Hand back the entries below exactly.

[DATA EXCERPTS — start]

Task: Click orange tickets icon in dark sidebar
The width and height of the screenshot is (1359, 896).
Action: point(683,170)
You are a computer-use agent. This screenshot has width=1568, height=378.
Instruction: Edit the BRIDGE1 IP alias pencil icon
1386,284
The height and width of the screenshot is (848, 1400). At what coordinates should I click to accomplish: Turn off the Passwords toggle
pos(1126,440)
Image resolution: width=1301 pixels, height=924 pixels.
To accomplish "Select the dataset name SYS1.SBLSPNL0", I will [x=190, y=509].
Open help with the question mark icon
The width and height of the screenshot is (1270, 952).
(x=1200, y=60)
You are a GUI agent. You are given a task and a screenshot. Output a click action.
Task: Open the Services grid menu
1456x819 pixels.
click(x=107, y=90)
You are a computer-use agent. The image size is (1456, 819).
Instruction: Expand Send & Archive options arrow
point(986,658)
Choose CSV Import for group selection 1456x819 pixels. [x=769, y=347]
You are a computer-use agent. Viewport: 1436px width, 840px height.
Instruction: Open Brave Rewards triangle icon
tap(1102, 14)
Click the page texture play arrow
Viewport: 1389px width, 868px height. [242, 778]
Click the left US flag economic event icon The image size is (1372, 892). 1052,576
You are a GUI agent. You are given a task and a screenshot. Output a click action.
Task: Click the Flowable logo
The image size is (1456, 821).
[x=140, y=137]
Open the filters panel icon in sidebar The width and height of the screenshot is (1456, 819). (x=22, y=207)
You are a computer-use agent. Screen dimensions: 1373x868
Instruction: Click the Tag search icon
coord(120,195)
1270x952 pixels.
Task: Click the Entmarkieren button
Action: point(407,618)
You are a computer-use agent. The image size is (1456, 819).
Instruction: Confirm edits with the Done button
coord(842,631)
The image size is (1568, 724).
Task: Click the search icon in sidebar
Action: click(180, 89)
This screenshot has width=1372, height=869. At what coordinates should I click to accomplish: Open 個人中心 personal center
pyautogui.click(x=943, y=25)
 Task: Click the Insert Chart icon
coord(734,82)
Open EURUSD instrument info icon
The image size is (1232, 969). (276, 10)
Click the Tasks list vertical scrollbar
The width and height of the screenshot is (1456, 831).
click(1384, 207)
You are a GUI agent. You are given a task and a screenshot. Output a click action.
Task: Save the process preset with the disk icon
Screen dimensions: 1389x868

[DATA EXCERPTS — finish]

◆ EXPECTED ANSWER ◆
Task: Click orange tickets icon in dark sidebar
The width and height of the screenshot is (1359, 896).
Action: point(683,170)
You are a computer-use agent. This screenshot has width=1568, height=378.
Instruction: Edit the BRIDGE1 IP alias pencil icon
1386,284
The height and width of the screenshot is (848, 1400). At what coordinates should I click to accomplish: Turn off the Passwords toggle
pos(1126,440)
Image resolution: width=1301 pixels, height=924 pixels.
To accomplish "Select the dataset name SYS1.SBLSPNL0", I will [x=190, y=509].
Open help with the question mark icon
The width and height of the screenshot is (1270, 952).
(x=1200, y=60)
You are a GUI agent. You are given a task and a screenshot. Output a click action.
Task: Open the Services grid menu
1456x819 pixels.
click(x=107, y=90)
You are a computer-use agent. The image size is (1456, 819).
Instruction: Expand Send & Archive options arrow
point(986,658)
Choose CSV Import for group selection 1456x819 pixels. [x=769, y=347]
You are a computer-use agent. Viewport: 1436px width, 840px height.
Instruction: Open Brave Rewards triangle icon
tap(1102, 14)
Click the page texture play arrow
Viewport: 1389px width, 868px height. [242, 778]
Click the left US flag economic event icon The image size is (1372, 892). 1052,576
You are a GUI agent. You are given a task and a screenshot. Output a click action.
Task: Click the Flowable logo
The image size is (1456, 821).
[x=140, y=137]
Open the filters panel icon in sidebar The width and height of the screenshot is (1456, 819). (x=22, y=207)
You are a computer-use agent. Screen dimensions: 1373x868
Instruction: Click the Tag search icon
coord(120,195)
1270x952 pixels.
Task: Click the Entmarkieren button
Action: point(407,618)
You are a computer-use agent. The image size is (1456, 819).
Instruction: Confirm edits with the Done button
coord(842,631)
The image size is (1568, 724).
Task: Click the search icon in sidebar
Action: click(180, 89)
This screenshot has width=1372, height=869. At what coordinates should I click to accomplish: Open 個人中心 personal center
pyautogui.click(x=943, y=25)
 Task: Click the Insert Chart icon
coord(734,82)
Open EURUSD instrument info icon
The image size is (1232, 969). (276, 10)
Click the Tasks list vertical scrollbar
The width and height of the screenshot is (1456, 831).
click(1384, 207)
You are a GUI agent. You are given a task and a screenshot. Output a click action.
Task: Save the process preset with the disk icon
Screen dimensions: 1389x868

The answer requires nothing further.